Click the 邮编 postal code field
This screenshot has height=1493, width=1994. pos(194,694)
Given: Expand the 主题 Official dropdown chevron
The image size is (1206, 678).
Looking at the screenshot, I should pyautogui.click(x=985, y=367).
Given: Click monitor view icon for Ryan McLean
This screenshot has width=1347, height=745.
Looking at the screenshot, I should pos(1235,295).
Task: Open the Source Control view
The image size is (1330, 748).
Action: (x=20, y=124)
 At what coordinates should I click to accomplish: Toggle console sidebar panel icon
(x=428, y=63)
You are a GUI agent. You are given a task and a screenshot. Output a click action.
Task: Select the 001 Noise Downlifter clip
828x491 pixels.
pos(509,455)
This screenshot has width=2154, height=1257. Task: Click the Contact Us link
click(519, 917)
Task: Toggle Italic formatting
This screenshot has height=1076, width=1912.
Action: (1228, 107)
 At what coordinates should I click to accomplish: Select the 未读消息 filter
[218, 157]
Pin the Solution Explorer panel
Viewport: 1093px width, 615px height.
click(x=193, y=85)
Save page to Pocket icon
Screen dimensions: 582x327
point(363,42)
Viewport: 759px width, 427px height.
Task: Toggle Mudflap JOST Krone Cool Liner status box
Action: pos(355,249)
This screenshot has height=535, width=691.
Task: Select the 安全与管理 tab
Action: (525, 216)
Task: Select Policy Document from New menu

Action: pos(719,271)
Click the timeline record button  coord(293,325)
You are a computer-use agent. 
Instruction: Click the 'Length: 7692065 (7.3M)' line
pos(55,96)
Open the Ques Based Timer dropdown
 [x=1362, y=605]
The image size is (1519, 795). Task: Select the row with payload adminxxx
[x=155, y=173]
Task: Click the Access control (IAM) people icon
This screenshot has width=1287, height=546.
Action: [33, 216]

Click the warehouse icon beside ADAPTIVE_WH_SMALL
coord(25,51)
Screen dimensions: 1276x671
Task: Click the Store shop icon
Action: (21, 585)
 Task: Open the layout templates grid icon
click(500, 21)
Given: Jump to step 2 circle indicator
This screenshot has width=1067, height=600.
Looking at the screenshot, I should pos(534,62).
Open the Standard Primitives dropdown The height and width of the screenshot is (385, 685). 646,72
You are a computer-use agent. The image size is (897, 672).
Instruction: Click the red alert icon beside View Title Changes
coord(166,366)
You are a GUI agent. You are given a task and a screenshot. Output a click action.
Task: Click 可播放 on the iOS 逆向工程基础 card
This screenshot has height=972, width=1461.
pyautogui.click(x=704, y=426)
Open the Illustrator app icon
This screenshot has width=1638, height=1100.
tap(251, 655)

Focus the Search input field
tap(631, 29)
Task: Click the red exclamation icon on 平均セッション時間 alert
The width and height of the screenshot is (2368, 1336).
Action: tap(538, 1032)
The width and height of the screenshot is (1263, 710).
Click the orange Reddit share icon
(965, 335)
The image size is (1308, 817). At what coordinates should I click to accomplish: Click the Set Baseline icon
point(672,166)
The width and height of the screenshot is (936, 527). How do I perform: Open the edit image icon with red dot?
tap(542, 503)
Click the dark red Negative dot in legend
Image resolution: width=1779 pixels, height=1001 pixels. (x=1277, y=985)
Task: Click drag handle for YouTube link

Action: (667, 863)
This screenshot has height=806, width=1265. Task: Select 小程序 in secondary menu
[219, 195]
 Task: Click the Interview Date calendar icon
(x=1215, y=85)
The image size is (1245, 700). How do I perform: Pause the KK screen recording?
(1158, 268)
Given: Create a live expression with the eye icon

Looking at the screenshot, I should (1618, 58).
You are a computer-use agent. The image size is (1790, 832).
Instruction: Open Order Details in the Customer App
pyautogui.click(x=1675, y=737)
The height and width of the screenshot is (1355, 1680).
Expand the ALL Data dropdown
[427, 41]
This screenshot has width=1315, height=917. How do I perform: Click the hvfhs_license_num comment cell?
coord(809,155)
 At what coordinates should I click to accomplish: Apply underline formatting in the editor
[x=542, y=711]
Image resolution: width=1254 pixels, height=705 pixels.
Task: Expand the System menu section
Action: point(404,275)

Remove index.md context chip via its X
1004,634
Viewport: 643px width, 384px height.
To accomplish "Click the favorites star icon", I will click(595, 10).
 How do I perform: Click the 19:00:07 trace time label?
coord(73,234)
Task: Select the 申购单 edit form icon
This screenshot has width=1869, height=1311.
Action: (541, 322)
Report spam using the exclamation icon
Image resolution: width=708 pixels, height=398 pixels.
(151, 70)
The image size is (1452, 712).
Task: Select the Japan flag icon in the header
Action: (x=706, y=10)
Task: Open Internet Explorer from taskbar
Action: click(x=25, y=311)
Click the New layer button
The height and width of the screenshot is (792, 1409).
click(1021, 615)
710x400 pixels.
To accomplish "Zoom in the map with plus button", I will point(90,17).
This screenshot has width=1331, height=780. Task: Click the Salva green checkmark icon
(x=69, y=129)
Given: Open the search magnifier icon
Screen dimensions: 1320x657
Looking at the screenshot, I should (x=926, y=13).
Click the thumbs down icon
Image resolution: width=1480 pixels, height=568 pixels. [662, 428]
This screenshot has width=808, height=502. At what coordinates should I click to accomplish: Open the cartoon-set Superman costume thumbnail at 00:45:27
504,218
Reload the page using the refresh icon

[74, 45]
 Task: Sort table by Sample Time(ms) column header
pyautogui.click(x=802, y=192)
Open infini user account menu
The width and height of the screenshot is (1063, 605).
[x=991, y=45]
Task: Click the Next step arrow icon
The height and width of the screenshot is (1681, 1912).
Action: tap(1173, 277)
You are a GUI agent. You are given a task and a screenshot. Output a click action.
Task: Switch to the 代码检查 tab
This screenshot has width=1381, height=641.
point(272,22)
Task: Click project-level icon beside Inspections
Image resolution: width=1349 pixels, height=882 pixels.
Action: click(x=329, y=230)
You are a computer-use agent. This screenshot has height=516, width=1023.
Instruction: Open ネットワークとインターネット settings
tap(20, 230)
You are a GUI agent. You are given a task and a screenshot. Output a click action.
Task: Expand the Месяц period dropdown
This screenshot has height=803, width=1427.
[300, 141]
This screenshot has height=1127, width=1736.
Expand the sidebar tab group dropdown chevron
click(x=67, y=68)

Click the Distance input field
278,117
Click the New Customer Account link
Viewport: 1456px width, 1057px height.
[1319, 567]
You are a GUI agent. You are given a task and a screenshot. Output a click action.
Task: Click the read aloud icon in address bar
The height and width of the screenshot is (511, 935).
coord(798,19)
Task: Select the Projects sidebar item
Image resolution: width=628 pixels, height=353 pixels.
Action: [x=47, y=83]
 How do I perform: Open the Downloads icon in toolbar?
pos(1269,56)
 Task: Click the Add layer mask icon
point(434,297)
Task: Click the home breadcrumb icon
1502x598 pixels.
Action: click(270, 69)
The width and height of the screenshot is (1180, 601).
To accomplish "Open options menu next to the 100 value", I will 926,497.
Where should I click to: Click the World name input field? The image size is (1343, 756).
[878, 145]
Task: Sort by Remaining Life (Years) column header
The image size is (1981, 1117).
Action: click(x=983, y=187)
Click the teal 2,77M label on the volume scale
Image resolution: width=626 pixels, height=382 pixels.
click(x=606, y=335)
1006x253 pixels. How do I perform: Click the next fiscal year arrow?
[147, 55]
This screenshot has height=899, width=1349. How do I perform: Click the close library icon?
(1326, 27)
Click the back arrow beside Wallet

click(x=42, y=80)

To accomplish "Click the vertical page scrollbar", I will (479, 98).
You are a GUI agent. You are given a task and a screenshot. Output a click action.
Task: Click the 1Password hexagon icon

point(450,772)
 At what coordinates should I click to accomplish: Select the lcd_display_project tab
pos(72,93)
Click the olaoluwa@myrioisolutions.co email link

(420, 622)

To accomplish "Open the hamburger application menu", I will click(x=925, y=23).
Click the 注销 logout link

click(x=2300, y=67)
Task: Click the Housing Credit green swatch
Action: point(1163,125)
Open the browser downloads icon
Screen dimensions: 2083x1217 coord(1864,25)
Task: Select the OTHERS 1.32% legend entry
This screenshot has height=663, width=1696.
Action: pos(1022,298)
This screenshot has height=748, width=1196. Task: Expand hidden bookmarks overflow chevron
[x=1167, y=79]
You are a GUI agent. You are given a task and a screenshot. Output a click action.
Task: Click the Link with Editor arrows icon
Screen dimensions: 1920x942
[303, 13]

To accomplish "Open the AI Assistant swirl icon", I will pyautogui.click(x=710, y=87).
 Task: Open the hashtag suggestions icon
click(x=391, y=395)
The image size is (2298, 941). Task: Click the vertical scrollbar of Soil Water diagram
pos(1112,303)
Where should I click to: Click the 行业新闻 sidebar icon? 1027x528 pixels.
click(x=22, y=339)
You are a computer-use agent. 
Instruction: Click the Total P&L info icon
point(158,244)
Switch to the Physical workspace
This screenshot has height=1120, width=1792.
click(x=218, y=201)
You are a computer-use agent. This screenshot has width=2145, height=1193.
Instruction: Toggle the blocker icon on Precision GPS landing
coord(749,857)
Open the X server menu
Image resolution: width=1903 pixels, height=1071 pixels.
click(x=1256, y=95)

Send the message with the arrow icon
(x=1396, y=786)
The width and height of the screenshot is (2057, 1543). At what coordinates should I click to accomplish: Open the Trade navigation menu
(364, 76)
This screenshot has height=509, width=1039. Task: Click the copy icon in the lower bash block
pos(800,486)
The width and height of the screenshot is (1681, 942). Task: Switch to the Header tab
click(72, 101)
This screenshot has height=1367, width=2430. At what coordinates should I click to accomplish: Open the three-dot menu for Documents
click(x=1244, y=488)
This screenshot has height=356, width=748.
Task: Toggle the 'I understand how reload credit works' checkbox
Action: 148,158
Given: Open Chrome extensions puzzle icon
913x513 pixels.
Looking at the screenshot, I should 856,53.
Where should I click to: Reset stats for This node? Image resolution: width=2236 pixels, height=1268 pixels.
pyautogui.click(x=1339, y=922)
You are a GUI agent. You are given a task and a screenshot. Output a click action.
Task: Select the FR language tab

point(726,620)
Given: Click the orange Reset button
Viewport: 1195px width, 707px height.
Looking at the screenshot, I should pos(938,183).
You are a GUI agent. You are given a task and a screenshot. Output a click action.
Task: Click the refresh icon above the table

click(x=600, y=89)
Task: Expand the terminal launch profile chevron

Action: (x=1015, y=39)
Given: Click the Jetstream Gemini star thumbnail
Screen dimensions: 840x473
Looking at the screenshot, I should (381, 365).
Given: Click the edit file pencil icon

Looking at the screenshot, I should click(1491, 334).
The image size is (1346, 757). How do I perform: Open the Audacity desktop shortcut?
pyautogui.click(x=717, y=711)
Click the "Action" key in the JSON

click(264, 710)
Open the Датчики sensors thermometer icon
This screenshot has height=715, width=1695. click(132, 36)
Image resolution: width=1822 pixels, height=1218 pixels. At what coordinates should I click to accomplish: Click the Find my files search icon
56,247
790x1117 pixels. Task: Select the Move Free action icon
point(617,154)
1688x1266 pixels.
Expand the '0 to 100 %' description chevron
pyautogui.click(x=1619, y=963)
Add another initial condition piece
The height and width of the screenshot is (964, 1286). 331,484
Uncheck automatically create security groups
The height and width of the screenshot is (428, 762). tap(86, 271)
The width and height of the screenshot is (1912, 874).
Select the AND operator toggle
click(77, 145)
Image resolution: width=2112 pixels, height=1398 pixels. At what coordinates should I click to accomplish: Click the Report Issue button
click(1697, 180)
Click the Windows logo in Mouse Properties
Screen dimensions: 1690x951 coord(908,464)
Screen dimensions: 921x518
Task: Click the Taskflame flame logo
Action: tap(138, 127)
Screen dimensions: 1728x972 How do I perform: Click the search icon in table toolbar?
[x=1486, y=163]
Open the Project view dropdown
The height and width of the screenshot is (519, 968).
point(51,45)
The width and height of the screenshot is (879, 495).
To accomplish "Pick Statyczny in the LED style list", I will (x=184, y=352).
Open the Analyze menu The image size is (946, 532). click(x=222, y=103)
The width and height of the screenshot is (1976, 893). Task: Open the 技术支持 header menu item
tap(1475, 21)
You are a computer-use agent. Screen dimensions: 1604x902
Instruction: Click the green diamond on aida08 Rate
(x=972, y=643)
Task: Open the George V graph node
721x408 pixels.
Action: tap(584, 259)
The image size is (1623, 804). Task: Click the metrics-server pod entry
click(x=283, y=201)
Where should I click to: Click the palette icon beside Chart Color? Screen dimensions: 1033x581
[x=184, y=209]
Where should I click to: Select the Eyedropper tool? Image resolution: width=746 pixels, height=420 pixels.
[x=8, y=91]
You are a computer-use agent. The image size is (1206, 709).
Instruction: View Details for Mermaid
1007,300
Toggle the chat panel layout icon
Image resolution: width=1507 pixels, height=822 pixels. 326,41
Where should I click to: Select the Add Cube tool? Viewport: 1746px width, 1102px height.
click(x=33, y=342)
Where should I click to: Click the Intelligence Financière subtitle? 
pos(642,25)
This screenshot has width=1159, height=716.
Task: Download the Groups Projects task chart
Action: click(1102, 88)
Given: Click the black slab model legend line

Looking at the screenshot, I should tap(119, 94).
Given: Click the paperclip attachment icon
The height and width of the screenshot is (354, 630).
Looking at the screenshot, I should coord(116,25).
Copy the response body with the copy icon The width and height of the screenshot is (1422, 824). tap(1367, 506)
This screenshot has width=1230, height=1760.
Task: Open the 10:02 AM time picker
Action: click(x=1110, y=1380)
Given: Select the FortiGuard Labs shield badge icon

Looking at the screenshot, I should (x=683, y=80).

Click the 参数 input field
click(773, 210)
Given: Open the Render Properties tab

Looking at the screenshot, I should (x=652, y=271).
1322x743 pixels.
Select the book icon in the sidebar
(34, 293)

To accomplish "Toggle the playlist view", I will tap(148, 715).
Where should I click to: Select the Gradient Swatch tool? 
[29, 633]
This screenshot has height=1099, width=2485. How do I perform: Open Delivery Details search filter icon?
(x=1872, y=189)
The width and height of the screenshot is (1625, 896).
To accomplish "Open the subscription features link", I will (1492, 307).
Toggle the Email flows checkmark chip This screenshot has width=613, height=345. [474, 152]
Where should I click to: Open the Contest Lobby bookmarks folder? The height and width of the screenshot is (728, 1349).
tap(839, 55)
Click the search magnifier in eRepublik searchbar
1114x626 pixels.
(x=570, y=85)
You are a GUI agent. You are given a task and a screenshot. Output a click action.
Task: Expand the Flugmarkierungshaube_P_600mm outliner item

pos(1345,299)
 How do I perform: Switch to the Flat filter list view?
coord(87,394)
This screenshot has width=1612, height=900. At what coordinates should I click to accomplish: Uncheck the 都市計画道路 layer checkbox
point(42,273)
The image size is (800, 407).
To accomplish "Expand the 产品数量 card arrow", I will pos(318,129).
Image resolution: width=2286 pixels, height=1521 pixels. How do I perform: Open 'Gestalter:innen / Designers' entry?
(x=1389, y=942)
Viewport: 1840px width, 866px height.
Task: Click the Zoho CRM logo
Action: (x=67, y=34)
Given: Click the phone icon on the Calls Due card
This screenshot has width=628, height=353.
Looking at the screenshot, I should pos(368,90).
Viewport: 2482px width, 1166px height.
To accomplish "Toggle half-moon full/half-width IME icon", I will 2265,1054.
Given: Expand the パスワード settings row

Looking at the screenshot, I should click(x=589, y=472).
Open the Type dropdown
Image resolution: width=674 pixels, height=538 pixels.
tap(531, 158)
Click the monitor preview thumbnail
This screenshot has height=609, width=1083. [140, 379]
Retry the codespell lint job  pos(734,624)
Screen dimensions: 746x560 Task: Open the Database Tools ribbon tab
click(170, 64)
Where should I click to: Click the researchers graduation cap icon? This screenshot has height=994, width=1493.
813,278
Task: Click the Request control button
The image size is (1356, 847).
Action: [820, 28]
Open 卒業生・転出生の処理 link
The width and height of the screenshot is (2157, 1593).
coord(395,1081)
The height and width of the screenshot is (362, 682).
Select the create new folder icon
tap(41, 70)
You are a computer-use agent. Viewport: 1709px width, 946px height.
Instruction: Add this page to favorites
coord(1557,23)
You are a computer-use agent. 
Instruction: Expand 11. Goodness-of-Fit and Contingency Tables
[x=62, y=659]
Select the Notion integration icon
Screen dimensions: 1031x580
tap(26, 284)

(Required work):
Report every line of the data above that contains the string "will" by copying it in full.

(Output of the task):
To accomplish "Click the favorites star icon", I will click(595, 10).
To accomplish "Zoom in the map with plus button", I will point(90,17).
To accomplish "Open options menu next to the 100 value", I will 926,497.
To accomplish "Click the vertical page scrollbar", I will (479, 98).
To accomplish "Open the hamburger application menu", I will click(x=925, y=23).
To accomplish "Open the AI Assistant swirl icon", I will pyautogui.click(x=710, y=87).
To accomplish "Pick Statyczny in the LED style list", I will (x=184, y=352).
To accomplish "Toggle the playlist view", I will tap(148, 715).
To accomplish "Open the subscription features link", I will (1492, 307).
To accomplish "Expand the 产品数量 card arrow", I will pos(318,129).
To accomplish "Toggle half-moon full/half-width IME icon", I will 2265,1054.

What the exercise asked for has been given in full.